** begin Input for this task **

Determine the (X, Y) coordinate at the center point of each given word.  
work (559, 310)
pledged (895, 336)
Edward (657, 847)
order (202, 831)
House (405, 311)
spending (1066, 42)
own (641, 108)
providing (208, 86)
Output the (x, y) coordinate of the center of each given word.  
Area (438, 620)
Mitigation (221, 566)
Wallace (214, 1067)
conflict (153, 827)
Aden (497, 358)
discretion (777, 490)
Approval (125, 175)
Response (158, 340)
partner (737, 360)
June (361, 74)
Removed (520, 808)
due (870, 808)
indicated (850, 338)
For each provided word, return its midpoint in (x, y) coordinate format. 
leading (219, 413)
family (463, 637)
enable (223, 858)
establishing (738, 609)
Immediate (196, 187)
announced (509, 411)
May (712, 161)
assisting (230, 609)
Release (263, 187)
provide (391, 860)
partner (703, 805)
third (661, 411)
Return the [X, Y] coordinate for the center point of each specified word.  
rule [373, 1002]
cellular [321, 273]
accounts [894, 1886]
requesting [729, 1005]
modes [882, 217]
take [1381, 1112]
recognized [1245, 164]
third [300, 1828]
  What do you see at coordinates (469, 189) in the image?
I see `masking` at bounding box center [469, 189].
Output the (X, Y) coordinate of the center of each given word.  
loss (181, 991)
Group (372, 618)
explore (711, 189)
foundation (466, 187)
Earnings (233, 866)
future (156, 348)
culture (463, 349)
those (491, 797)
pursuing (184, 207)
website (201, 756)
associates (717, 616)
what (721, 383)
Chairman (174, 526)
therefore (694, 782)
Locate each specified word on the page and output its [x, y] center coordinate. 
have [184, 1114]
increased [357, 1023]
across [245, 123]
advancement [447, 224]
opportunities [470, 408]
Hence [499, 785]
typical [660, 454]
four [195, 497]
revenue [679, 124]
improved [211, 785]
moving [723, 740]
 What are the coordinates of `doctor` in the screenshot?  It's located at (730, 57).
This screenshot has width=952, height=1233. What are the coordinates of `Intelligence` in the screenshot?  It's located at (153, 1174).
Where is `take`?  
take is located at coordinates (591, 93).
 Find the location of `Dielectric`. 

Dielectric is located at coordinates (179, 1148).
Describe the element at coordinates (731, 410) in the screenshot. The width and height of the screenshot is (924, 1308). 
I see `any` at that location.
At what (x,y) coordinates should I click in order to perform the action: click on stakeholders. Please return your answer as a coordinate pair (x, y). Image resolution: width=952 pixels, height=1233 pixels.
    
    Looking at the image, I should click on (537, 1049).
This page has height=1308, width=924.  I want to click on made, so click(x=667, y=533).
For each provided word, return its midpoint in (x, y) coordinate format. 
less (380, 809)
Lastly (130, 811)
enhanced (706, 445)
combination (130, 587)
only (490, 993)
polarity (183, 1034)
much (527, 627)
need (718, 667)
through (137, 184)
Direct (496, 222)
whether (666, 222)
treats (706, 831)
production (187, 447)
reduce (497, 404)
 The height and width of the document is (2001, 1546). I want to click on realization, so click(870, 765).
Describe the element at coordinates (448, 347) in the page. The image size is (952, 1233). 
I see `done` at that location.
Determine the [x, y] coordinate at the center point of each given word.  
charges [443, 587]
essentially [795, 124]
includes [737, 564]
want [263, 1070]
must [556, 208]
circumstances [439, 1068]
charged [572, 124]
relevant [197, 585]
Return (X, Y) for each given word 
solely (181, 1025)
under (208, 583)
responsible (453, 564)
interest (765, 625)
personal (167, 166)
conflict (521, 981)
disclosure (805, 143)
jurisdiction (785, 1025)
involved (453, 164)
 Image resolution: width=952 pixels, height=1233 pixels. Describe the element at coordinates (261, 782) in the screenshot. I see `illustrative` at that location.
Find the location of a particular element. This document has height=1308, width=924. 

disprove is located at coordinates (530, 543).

** end Input for this task **

- [Written task]
Copy every one of the records above word for word.

- [Solution to the exercise]
Determine the (X, Y) coordinate at the center point of each given word.  
work (559, 310)
pledged (895, 336)
Edward (657, 847)
order (202, 831)
House (405, 311)
spending (1066, 42)
own (641, 108)
providing (208, 86)
Output the (x, y) coordinate of the center of each given word.  
Area (438, 620)
Mitigation (221, 566)
Wallace (214, 1067)
conflict (153, 827)
Aden (497, 358)
discretion (777, 490)
Approval (125, 175)
Response (158, 340)
partner (737, 360)
June (361, 74)
Removed (520, 808)
due (870, 808)
indicated (850, 338)
For each provided word, return its midpoint in (x, y) coordinate format. 
leading (219, 413)
family (463, 637)
enable (223, 858)
establishing (738, 609)
Immediate (196, 187)
announced (509, 411)
May (712, 161)
assisting (230, 609)
Release (263, 187)
provide (391, 860)
partner (703, 805)
third (661, 411)
Return the [X, Y] coordinate for the center point of each specified word.  
rule [373, 1002]
cellular [321, 273]
accounts [894, 1886]
requesting [729, 1005]
modes [882, 217]
take [1381, 1112]
recognized [1245, 164]
third [300, 1828]
  What do you see at coordinates (469, 189) in the image?
I see `masking` at bounding box center [469, 189].
Output the (X, Y) coordinate of the center of each given word.  
loss (181, 991)
Group (372, 618)
explore (711, 189)
foundation (466, 187)
Earnings (233, 866)
future (156, 348)
culture (463, 349)
those (491, 797)
pursuing (184, 207)
website (201, 756)
associates (717, 616)
what (721, 383)
Chairman (174, 526)
therefore (694, 782)
Locate each specified word on the page and output its [x, y] center coordinate. 
have [184, 1114]
increased [357, 1023]
across [245, 123]
advancement [447, 224]
opportunities [470, 408]
Hence [499, 785]
typical [660, 454]
four [195, 497]
revenue [679, 124]
improved [211, 785]
moving [723, 740]
 What are the coordinates of `doctor` in the screenshot?  It's located at (730, 57).
This screenshot has width=952, height=1233. What are the coordinates of `Intelligence` in the screenshot?  It's located at (153, 1174).
Where is `take`?  
take is located at coordinates (591, 93).
 Find the location of `Dielectric`. 

Dielectric is located at coordinates (179, 1148).
Describe the element at coordinates (731, 410) in the screenshot. The width and height of the screenshot is (924, 1308). 
I see `any` at that location.
At what (x,y) coordinates should I click in order to perform the action: click on stakeholders. Please return your answer as a coordinate pair (x, y). Image resolution: width=952 pixels, height=1233 pixels.
    
    Looking at the image, I should click on (537, 1049).
This page has height=1308, width=924.  I want to click on made, so click(x=667, y=533).
For each provided word, return its midpoint in (x, y) coordinate format. 
less (380, 809)
Lastly (130, 811)
enhanced (706, 445)
combination (130, 587)
only (490, 993)
polarity (183, 1034)
much (527, 627)
need (718, 667)
through (137, 184)
Direct (496, 222)
whether (666, 222)
treats (706, 831)
production (187, 447)
reduce (497, 404)
 The height and width of the document is (2001, 1546). I want to click on realization, so click(870, 765).
Describe the element at coordinates (448, 347) in the page. The image size is (952, 1233). 
I see `done` at that location.
Determine the [x, y] coordinate at the center point of each given word.  
charges [443, 587]
essentially [795, 124]
includes [737, 564]
want [263, 1070]
must [556, 208]
circumstances [439, 1068]
charged [572, 124]
relevant [197, 585]
Return (X, Y) for each given word 
solely (181, 1025)
under (208, 583)
responsible (453, 564)
interest (765, 625)
personal (167, 166)
conflict (521, 981)
disclosure (805, 143)
jurisdiction (785, 1025)
involved (453, 164)
 Image resolution: width=952 pixels, height=1233 pixels. Describe the element at coordinates (261, 782) in the screenshot. I see `illustrative` at that location.
Find the location of a particular element. This document has height=1308, width=924. 

disprove is located at coordinates (530, 543).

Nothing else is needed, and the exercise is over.